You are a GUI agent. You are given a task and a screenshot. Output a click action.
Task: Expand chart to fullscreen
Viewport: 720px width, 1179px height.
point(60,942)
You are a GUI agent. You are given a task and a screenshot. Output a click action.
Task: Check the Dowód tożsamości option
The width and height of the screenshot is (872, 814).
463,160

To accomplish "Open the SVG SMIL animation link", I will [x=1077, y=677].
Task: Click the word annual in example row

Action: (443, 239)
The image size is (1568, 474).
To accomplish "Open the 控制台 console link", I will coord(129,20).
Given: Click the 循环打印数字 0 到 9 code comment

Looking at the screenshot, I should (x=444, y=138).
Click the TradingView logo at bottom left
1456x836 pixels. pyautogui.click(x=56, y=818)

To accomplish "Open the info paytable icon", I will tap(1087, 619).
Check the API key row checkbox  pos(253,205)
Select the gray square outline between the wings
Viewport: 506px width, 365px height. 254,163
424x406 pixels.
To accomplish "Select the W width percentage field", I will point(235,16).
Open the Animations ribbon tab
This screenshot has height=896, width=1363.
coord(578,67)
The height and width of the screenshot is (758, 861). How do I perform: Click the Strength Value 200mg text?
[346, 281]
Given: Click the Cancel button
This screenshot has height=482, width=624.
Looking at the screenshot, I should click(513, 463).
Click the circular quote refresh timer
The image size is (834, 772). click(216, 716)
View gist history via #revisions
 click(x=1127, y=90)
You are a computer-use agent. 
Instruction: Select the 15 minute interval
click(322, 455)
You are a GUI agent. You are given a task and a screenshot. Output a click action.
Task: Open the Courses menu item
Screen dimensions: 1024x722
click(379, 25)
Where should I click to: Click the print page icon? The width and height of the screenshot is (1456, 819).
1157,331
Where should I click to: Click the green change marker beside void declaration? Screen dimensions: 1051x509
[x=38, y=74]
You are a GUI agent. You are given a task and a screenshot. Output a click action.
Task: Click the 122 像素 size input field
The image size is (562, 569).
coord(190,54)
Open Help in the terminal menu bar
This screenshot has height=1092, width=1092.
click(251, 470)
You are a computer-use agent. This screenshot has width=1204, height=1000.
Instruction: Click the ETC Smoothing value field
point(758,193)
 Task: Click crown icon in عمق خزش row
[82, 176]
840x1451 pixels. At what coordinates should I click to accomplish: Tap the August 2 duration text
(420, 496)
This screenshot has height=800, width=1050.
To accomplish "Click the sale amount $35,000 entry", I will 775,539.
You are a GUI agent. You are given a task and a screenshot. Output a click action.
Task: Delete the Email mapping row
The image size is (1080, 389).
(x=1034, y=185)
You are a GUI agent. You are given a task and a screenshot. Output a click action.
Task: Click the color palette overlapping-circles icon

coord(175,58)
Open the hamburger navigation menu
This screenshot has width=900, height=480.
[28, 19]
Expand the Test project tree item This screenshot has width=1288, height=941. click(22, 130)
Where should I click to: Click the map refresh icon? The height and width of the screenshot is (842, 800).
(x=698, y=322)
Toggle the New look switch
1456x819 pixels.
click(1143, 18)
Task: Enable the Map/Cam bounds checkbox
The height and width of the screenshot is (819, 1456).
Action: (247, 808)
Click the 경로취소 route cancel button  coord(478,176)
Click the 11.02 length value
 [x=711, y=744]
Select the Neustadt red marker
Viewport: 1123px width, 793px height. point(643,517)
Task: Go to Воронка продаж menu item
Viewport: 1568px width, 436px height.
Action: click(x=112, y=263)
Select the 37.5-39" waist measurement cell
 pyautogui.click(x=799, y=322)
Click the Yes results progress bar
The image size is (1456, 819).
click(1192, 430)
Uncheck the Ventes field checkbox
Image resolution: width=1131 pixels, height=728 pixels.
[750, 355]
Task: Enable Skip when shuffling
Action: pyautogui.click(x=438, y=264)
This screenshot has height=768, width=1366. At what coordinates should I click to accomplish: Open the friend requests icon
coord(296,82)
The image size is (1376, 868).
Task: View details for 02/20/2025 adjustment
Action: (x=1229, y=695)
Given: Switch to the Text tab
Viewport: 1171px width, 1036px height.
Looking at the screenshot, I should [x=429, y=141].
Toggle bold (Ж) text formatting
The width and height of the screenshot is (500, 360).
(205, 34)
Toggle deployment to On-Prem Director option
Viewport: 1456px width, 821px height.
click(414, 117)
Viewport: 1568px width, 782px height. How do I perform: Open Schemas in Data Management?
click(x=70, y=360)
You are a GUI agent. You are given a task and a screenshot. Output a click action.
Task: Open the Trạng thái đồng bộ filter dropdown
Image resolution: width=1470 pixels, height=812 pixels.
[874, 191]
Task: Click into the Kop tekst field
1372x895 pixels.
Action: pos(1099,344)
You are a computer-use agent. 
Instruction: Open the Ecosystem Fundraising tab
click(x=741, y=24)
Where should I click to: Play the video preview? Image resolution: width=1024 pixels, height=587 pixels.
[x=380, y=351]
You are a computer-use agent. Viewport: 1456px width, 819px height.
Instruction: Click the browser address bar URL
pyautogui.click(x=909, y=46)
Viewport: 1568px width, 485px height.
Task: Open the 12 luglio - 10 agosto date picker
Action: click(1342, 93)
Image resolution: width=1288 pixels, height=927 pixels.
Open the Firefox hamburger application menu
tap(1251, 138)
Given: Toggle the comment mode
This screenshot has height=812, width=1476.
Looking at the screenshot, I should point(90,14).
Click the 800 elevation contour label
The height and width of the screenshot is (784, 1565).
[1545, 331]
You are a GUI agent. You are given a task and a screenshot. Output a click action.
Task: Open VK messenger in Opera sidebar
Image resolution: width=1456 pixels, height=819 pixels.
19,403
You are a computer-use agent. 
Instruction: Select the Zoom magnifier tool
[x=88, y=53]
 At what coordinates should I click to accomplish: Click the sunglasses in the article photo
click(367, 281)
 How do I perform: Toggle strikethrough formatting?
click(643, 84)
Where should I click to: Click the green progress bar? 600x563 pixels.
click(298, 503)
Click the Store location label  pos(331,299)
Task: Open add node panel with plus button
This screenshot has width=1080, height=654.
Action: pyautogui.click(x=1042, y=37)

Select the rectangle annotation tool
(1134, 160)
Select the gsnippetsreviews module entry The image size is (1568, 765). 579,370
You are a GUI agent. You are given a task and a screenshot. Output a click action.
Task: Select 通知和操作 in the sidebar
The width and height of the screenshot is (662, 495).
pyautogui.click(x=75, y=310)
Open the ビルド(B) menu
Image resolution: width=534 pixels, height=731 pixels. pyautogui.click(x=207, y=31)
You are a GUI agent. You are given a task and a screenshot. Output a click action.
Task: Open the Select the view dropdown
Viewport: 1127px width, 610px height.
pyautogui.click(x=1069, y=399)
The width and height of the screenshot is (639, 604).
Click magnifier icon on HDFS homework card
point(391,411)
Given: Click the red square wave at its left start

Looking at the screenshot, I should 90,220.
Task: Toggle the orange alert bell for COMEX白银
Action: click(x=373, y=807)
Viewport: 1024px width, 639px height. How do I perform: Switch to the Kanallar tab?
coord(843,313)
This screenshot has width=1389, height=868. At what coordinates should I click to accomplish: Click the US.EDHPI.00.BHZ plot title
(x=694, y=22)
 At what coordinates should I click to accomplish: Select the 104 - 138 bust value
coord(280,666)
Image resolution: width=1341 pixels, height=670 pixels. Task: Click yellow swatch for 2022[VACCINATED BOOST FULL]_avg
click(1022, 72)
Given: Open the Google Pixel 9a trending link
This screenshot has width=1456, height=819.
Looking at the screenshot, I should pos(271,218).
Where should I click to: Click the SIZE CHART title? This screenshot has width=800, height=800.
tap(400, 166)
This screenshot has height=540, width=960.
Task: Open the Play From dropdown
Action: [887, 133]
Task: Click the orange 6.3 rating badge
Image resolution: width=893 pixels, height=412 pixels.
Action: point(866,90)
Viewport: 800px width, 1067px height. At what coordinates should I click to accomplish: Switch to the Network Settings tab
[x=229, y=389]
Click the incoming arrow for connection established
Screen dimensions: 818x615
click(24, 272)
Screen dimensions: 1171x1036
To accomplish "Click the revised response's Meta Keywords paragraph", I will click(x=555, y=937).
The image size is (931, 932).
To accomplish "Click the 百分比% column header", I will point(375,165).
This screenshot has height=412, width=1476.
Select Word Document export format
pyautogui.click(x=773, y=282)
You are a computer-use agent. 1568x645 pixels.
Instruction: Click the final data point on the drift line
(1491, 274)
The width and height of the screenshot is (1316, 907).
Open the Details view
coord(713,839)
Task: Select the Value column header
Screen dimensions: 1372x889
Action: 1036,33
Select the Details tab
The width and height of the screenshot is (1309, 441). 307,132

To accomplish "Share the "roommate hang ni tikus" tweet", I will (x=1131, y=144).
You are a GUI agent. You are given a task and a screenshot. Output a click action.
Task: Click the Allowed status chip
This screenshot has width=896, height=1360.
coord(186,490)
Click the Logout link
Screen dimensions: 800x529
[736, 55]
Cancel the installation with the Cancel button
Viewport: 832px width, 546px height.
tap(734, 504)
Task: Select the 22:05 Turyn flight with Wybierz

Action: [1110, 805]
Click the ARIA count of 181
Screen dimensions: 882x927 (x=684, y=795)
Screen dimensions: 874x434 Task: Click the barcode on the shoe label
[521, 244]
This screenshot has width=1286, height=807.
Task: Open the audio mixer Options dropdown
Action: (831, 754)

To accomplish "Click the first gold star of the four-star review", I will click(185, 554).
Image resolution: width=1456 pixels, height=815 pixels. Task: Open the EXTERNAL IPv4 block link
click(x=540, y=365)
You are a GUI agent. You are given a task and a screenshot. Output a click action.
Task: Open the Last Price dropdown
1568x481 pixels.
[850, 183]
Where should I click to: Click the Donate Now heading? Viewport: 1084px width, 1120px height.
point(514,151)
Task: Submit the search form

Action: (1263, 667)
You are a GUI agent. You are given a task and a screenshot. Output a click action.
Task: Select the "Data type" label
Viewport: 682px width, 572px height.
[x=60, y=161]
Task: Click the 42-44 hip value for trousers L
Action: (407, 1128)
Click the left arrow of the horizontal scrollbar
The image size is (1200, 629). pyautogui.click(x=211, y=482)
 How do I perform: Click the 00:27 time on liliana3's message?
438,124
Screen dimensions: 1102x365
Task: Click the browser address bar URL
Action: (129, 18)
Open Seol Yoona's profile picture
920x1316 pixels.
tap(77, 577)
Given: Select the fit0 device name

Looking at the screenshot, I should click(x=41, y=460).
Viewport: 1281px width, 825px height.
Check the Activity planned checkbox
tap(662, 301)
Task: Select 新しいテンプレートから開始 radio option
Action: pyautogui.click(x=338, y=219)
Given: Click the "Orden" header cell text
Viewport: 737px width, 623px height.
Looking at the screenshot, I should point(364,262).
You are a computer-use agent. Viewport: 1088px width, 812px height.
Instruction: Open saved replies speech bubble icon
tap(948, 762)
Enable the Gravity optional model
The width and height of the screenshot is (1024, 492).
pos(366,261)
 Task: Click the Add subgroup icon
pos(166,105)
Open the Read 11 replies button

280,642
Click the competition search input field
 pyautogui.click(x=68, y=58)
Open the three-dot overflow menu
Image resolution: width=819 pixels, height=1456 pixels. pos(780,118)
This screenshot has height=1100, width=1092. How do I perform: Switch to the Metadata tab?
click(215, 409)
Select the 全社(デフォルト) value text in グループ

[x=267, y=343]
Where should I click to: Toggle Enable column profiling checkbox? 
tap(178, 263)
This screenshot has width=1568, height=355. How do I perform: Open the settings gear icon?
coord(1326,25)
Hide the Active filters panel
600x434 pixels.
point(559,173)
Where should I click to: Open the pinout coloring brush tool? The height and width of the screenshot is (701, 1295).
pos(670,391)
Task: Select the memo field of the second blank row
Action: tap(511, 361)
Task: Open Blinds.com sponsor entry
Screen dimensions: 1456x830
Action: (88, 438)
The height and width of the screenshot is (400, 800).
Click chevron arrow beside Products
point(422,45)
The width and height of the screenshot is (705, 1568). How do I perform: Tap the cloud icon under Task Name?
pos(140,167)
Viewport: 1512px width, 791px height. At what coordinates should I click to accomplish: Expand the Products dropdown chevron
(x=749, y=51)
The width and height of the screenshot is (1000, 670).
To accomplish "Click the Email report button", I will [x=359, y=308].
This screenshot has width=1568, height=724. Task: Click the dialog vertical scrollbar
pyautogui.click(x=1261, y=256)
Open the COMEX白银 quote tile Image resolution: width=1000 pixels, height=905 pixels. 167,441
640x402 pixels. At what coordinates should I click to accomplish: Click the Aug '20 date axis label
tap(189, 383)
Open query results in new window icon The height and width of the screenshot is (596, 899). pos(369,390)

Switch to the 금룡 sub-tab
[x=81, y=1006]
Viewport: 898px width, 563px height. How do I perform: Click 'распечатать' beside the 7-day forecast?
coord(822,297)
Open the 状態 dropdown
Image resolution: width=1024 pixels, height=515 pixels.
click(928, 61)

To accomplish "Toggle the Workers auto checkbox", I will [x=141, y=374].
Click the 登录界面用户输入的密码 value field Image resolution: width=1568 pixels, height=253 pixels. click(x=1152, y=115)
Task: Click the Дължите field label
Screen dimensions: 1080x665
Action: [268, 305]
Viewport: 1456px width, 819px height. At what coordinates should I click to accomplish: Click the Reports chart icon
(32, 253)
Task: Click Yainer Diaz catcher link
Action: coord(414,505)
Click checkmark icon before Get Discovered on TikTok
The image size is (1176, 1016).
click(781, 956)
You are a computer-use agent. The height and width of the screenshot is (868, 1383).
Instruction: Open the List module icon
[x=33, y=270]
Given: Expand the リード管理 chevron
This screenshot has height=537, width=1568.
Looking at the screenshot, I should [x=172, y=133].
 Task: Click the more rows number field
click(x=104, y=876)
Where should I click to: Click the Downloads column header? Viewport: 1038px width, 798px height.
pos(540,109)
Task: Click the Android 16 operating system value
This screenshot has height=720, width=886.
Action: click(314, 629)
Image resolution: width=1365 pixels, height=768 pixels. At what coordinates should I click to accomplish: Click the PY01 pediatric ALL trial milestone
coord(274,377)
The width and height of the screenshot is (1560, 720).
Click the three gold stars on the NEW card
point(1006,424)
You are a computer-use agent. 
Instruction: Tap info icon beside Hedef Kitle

Aim of the exercise:
Please rewrite the part of the records that opens with the line containing "Click the 11.02 length value" and closes with the line containing "Action: click(1342, 93)", both lines included, as a JSON list of strings with one string per line and blank lines left out.

Task output:
[
  "Click the 11.02 length value",
  " [x=711, y=744]",
  "Select the Neustadt red marker",
  "Viewport: 1123px width, 793px height. point(643,517)",
  "Task: Go to Воронка продаж menu item",
  "Viewport: 1568px width, 436px height.",
  "Action: click(x=112, y=263)",
  "Select the 37.5-39\" waist measurement cell",
  " pyautogui.click(x=799, y=322)",
  "Click the Yes results progress bar",
  "The image size is (1456, 819).",
  "click(1192, 430)",
  "Uncheck the Ventes field checkbox",
  "Image resolution: width=1131 pixels, height=728 pixels.",
  "[750, 355]",
  "Task: Enable Skip when shuffling",
  "Action: pyautogui.click(x=438, y=264)",
  "This screenshot has height=768, width=1366. At what coordinates should I click to accomplish: Open the friend requests icon",
  "coord(296,82)",
  "The image size is (1376, 868).",
  "Task: View details for 02/20/2025 adjustment",
  "Action: (x=1229, y=695)",
  "Given: Switch to the Text tab",
  "Viewport: 1171px width, 1036px height.",
  "Looking at the screenshot, I should [x=429, y=141].",
  "Toggle bold (Ж) text formatting",
  "The width and height of the screenshot is (500, 360).",
  "(205, 34)",
  "Toggle deployment to On-Prem Director option",
  "Viewport: 1456px width, 821px height.",
  "click(414, 117)",
  "Viewport: 1568px width, 782px height. How do I perform: Open Schemas in Data Management?",
  "click(x=70, y=360)",
  "You are a GUI agent. You are given a task and a screenshot. Output a click action.",
  "Task: Open the Trạng thái đồng bộ filter dropdown",
  "Image resolution: width=1470 pixels, height=812 pixels.",
  "[874, 191]",
  "Task: Click into the Kop tekst field",
  "1372x895 pixels.",
  "Action: pos(1099,344)",
  "You are a computer-use agent. ",
  "Instruction: Open the Ecosystem Fundraising tab",
  "click(x=741, y=24)",
  "Where should I click to: Play the video preview? Image resolution: width=1024 pixels, height=587 pixels.",
  "[x=380, y=351]",
  "You are a computer-use agent. Viewport: 1456px width, 819px height.",
  "Instruction: Click the browser address bar URL",
  "pyautogui.click(x=909, y=46)",
  "Viewport: 1568px width, 485px height.",
  "Task: Open the 12 luglio - 10 agosto date picker",
  "Action: click(1342, 93)"
]